1MED.pngShoulder Sleeve Insignia: The shoulder sleeve insignia was authorized effective 6 June 2000. (TIOH Dwg. No. A-1-844). On a white rectangle arced at top and bottom with a 1/8 inch (.32 cm) yellow border, 2 inches (5.08 cm) in width and 3 inches (7.62 cm) in height overall, a maroon cross throughout bearing a yellow rod entwined by a green snake with a red eye. Maroon and white are the colors used by the Army Medical Department units; gold is for excellence. The staff of Aesculapius and the maroon cross, symbolize the medical arts and allude to the mission of the Brigade.

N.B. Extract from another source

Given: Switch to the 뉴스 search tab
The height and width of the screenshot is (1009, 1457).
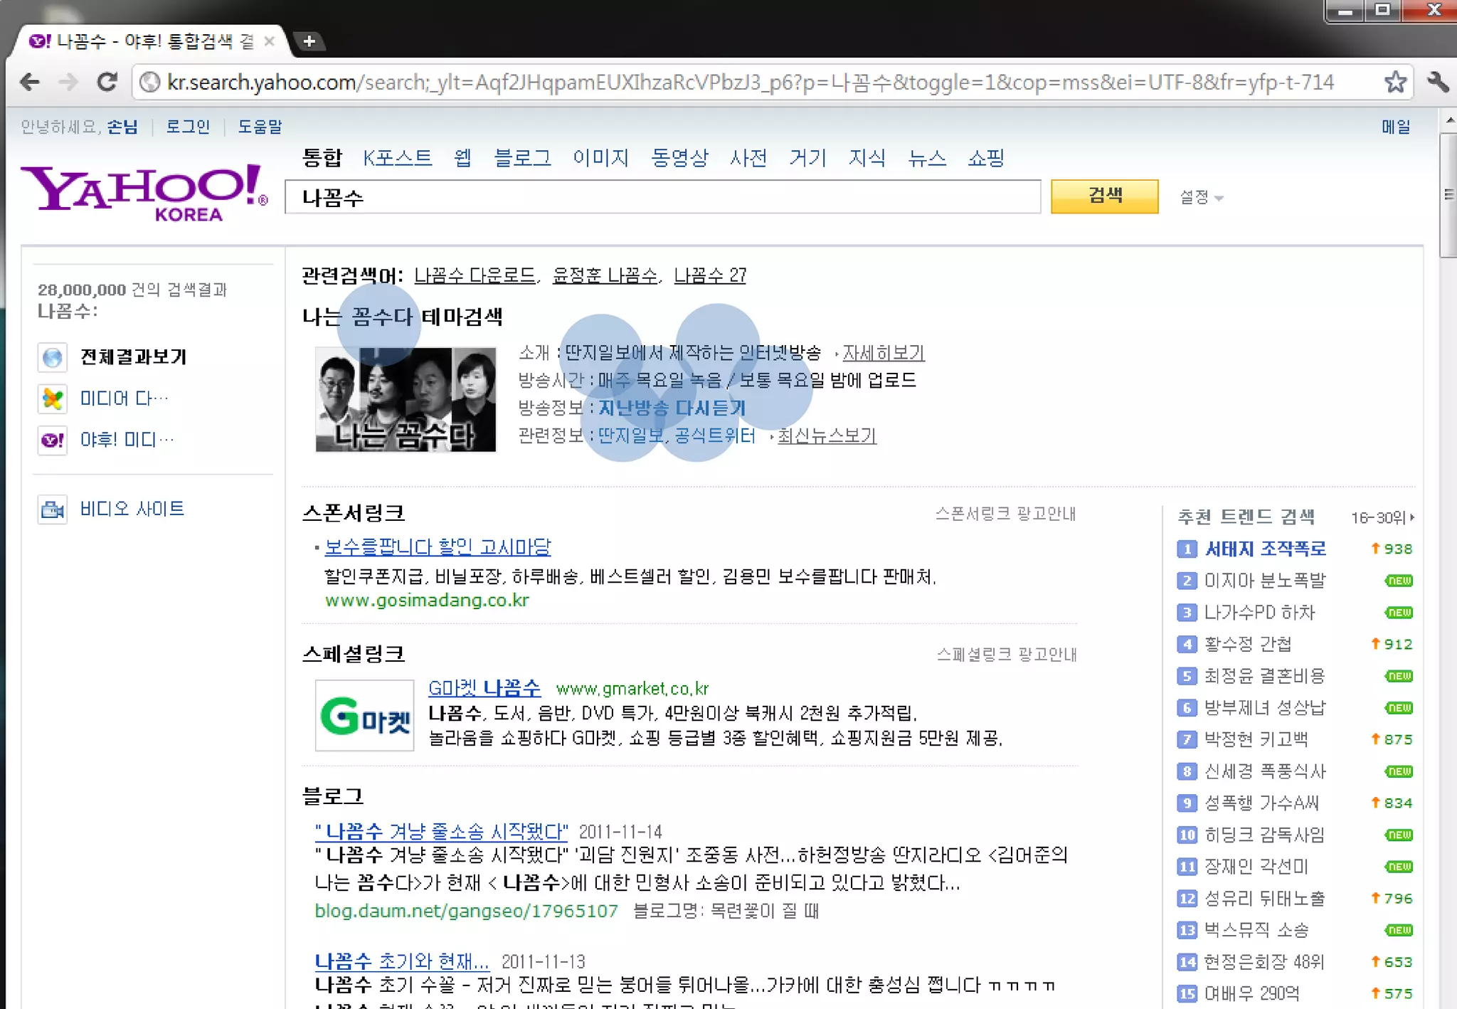Looking at the screenshot, I should (x=926, y=158).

1st Medical Brigade_DUI.pngDistinctive Unit Insignia: The distinctive unit insignia was originally approved for the 1st Medical Regiment on 19 December 1923. It was redesignated and amended to include a motto for the 1st Medical Group on 20 March 1968. The insignia was amended to correct the symbolism on 26 April 1968. It was redesignated for the 1st Medical Brigade effective 6 June 2000.A maroon shield bearing within a wreath of silver oak leaves the helmet of an esquire charged with the shoulder sleeve insignia of the First Division, a shield with the figure "1." All above a silver scroll bearing the inscription "FORTITUDE AND COMPASSION" in black letters. Maroon and white (silver) are the colors used for the Army Medical Service. The red numeral "1" on an olive drab shield is the shoulder sleeve insignia of the 1st Division as authorized 31 October 1918, and with which the unit served in World War I. The helmet indicates the military character of the organization.



  • Train and certify leaders. The responsibility for training and certifying our leaders is the cornerstone of preserving the Army as a Profession. Leader certification should both confirm that our Soldiers can perform their current job and establish a means to prepare them for the next position. Counseling and thoughtful leader and individual development plans may be used to codify these goals and objectives.
  • Expand Knowledge. Leaders must be intellectually curious and committed to life-long learning to remain relevant and ready to perform our missions. This requires creating individual development goals that challenge our people to continue expanding their problem-solving skills and competence across a wide spectrum of topics related to, but not limited to, national security strategy, doctrine, health service support, modernization, history and the military profession. Leaders at all levels should pursue military and civilian education goals, licensure, and certification; an expanded understanding of the history and evolution of conflict; deeper understanding of culture and effective communication; Army and unit-level reading lists; and participation in relevant communities of learning and practice.
  • Assess Attributes and Competencies. We will develop adaptive leaders, who possess the attributes and competencies identified in the “Leadership Requirements Model” found in ADP 6-22, Army Leadership. Coaching, teaching, and mentoring allow for ongoing assessment through counseling, broadening experiences, observation, and feedback. This requires developing systems and measures of performance to assess our Soldiers and Teams in a variety of settings. This is less about creating task-oriented followers and more about building adaptive leaders.
  • Manage Talent. Be deliberate and intentional about employing leader development practices to align the diverse talents and backgrounds of the team to grow our Army and help the unit achieve the mission. Commanders and leaders are responsible for developing all subordinate leaders two levels down, which holds the rater, senior rater and the individual leader responsible to one another for future jobs, potential, goals and objectives. Have a plan to do this!
  • Steward the Profession. The Army as a profession embodies the imperative that values, character, and integrity form the foundation for effective mission accomplishment. Commanders and leaders will reinforce professional standards and effective capabilities to sustain the readiness of our Army.